Denpasar (Metrobali.com)-

Kamis, 20 Oktober 2011. Menyikapi peringatan 7 tahun pemerintahan SBY, puluhan mahasiswa dan LSM yang tergabung dalam Forum Peduli Gumi Bali (FPGB) kembali turun ke jalan sembari meneriakkan penolakan pembangunan Bali international Park (BIP). mereka bergerak dari kampus Universitas Udayana menuju perempatan jalan raya Sudirman sambil menyebarkan selebaran dan membentangkan Spanduk bertuliskan “7 tahun kegagalan pemerintahan SBY, Tolak Bali International Park”. Selain itu massa juga menyuguhkan atraksi “body painting” bertuliskan “TOLAK BIP” dan “SBY GAGAL” di tengah cuaca yang sedemikian terik.

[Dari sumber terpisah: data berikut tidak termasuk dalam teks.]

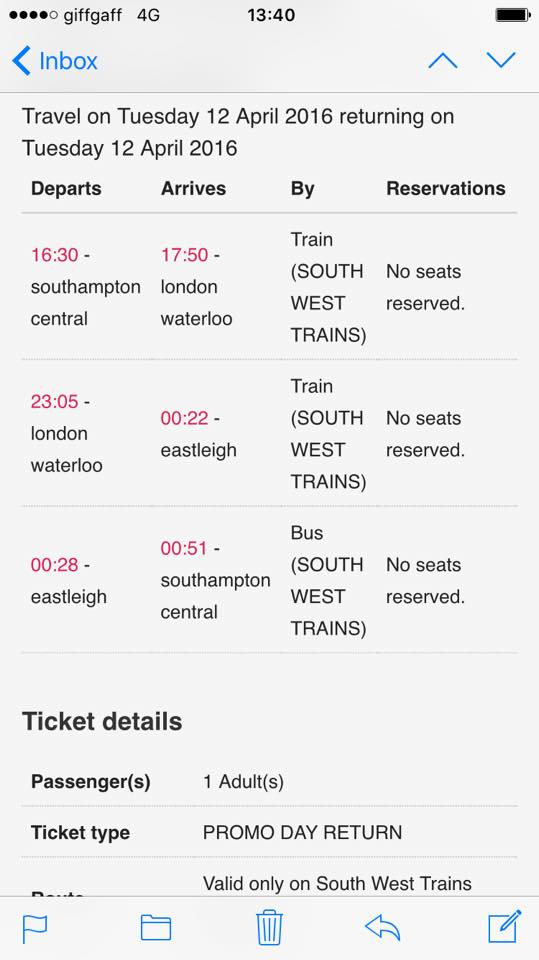Compose a new message

tap(505, 926)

I Putu Hery Indrawan, Humas Aksi, mengatakan bahwa tujuan aksi kali ini ialah untuk menegaskan kembali penolakan terhadap BIP yang merupakan proyek prestisius pemerintahan SBY dalam menyambut KTT APEC XXI. Dalam pernyataan berbagai media, SBY dan juru bicaranya menyatakan bahwa tujuan pembangunan BIP ini ialah untuk meningkatkan harkat dan martabat bangsa di hadapan negara-negara peserta KTT APEC. “Pembangunan BIP tak lebih dari politik pencitraan untuk menutupi kegagalan beruntun politik diplomasi pemerintahan SBY di dunia internasional” tegas Hery yang juga menjabat Menteri Kebijakan Publik BEM Universitas Udayana.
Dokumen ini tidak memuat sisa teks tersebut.